MUST-HEAR: Your extensive Phish listening has trained your ears over the years to tell the difference between an average, typically great version of a song, and a version that reminds you why you still care about what Phish does and when it does it. (If you aren’t sure if you know the difference, then compare, for example, any version of “Mike’s Groove” from 2009-2010 with any version from December 1995.) Must-hear versions of tunes often involve “Type II” improvisation, which is old fanboy-speak for when a song’s jam leaves its traditional form or modus operandi.
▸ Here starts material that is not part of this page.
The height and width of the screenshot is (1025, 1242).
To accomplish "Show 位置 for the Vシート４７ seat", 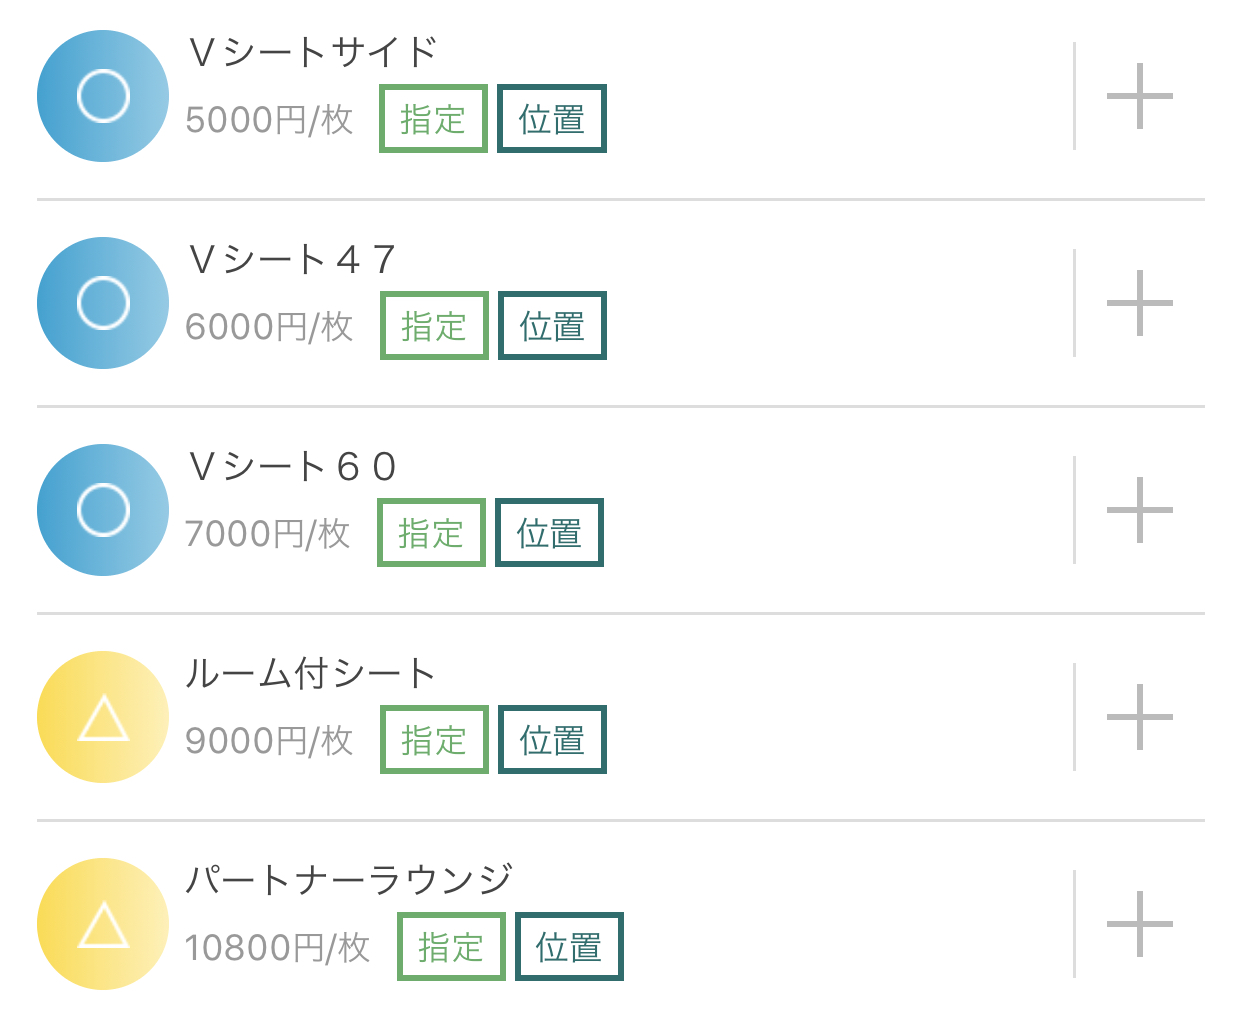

It is often marked by a time signature change or changes accompanied by improvisation that carves-out a distinctive, original path (e.g., the Bangor “Tweezer” from 11/2/94 on A Live One; the Paradiso “Stash” from 7/2/97; “YEM” from both 12/9/95 and 10/10/99 in Albany; “Seven Below” from the Gorge on 7/13/03 and more recently on 11/28/09 in Albany; and so on). So-called “Type II” jamming, however, can sound dreadful. It is risky improvisation that usually sounds like risky improvisation. But when it soars like melodious, composed music, one basks blissfully in its transcendence.

This tour featured a few versions of tunes that might please even a jaded veteran: the “Chalk Dust Torture” from June 25 Camden, the most thrilling version since 8/9/04 Hampton, and one of the best improvisations of “Phish 3.0”; the June 17 Hartford “Down with Disease -> Sand” (even though “Sand” ends awkwardly when Trey starts “Horse”); the “2001 -> Billie Jean / Thriller Mash-up Jam -> 2001” from Camden on June 25, the first anniversary of Michael Jackson’s death; the Merriweather June 27 “Piper” (which cruised out of whale-calling aimlessness into an intense “Birds of a Feather”-like jam); the return of “Fuck Your Face” on July 2 in Charlotte; and the potent cover of “Killing in the Name” on July 4 in Georgia. There’s more that is arguably “must-hear,” of course, and it is discussed below.